Амелия взяла чай в гостиную и включила телевизор. Сэмми залез к ней на диван. Показывали какое-то реалити-шоу со знаменитостями. Она не узнавала никого из знаменитостей и не находила ничего реалистичного в устраиваемых ими драмах. Ей не хотелось идти в постель, не хотелось спать в холодной комнате Сильвии, где в окно падал свет уличного фонаря, а по стенам с крыши ползла сырость. Может, перебраться в комнату для гостей? Насколько Амелии было известно, там никто никогда не спал. Или мать проклянет ее из могилы? Если бы их мать стала привидением — хотя Амелия, разумеется, не верила в привидения, — она поселилась бы именно в гостевой спальне.

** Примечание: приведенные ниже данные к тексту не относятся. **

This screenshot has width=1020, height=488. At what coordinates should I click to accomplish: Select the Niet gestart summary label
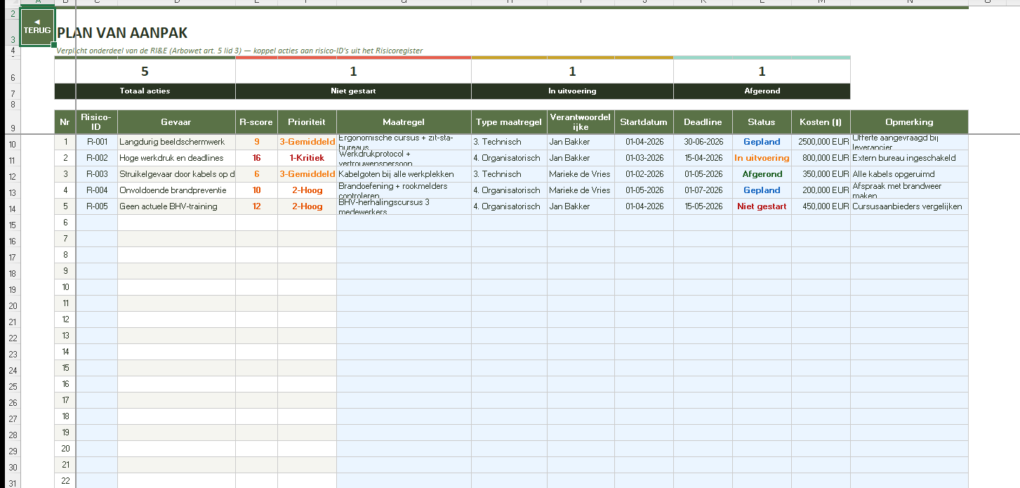[353, 91]
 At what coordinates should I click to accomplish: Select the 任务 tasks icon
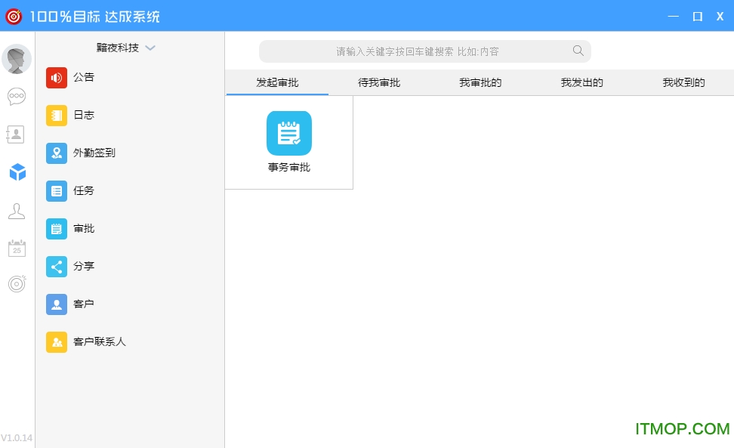pos(57,190)
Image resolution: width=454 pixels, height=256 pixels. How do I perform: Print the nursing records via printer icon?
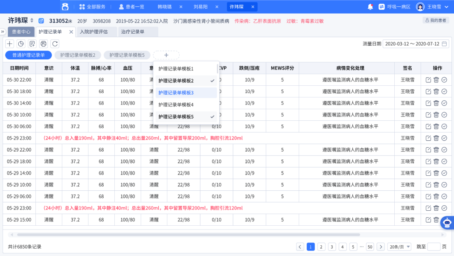tap(44, 43)
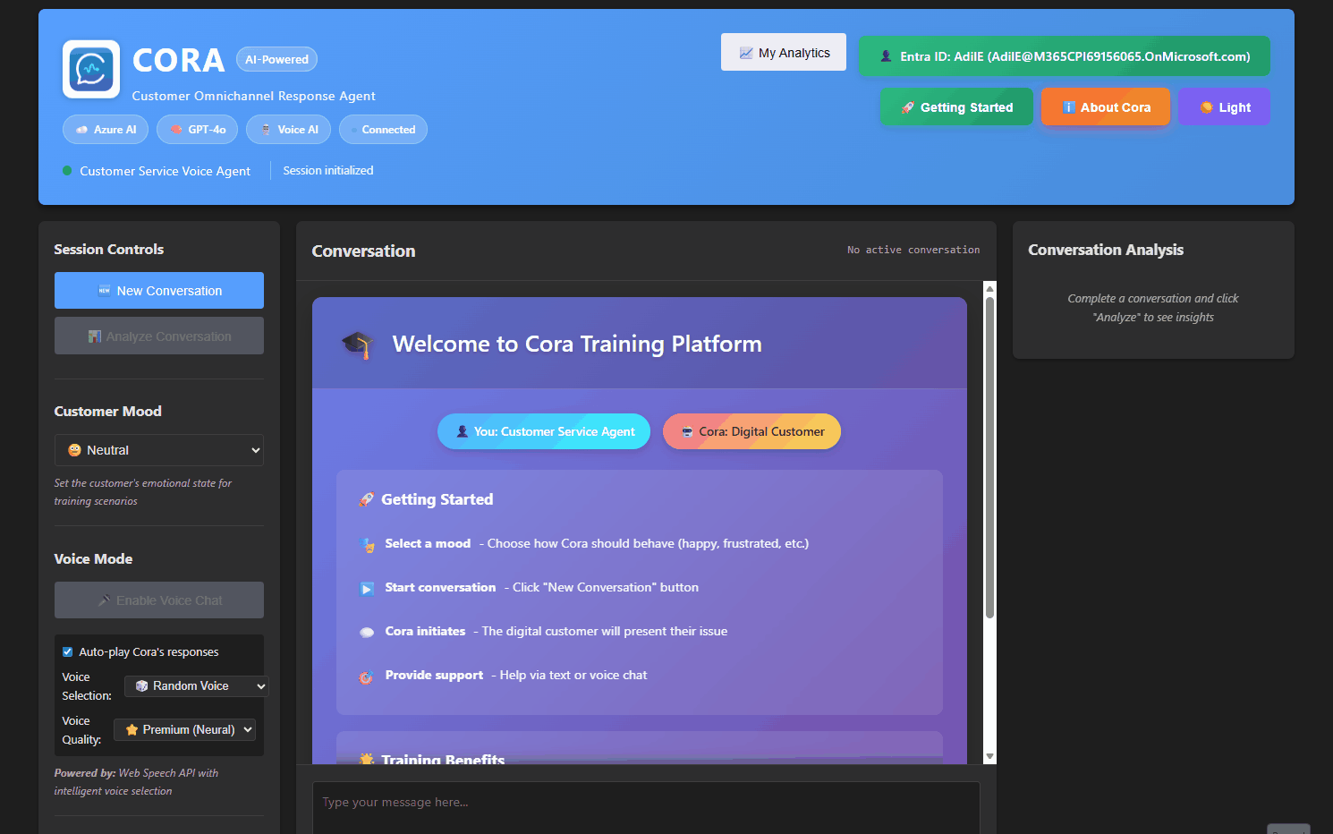Screen dimensions: 1333x834
Task: Click the conversation panel vertical scrollbar
Action: click(x=989, y=456)
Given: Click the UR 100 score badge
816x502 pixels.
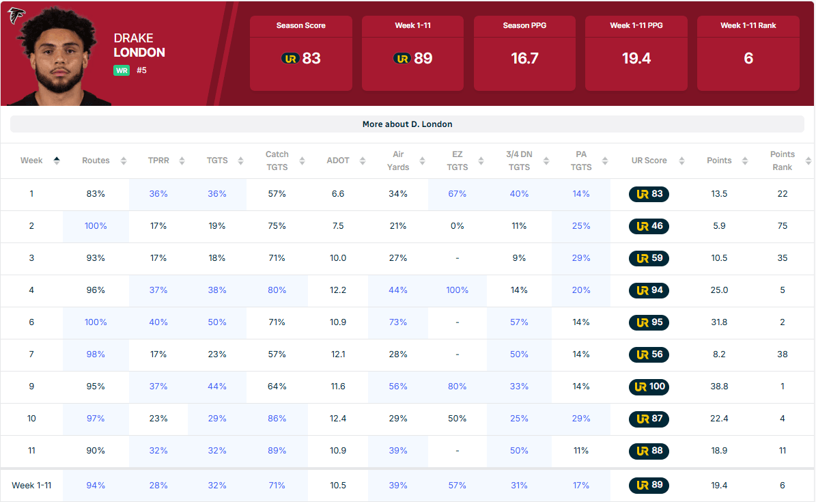Looking at the screenshot, I should (x=649, y=387).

Она представила, как мать лежит на узкой кровати, на белом покрывале, давно покрывшемся пятнами плесени, коротает дни, листая журналы, поглощает шоколадные конфеты и бросает фантики на пол, навеки освободившись от домашних хлопот. А может, поспать у Оливии? Получится ли? Сможет ли она лежать в маленькой кровати, смотреть на свисающие клочьями обои с героями детских стишков и не умирать от тоски?
Кто же забрал Оливию? Может, это Виктор в ночи прокрался по лужайке и выгреб ее из палатки своими ручищами-лопатами, пока Амелия спада? Ее собственный отец? Почему бы и нет, такое ведь случается сплошь и рядом. А Голубого Мышонка оставил себе в качестве ужасного сувенира? Или этому есть более невинное объяснение? (Но какое?)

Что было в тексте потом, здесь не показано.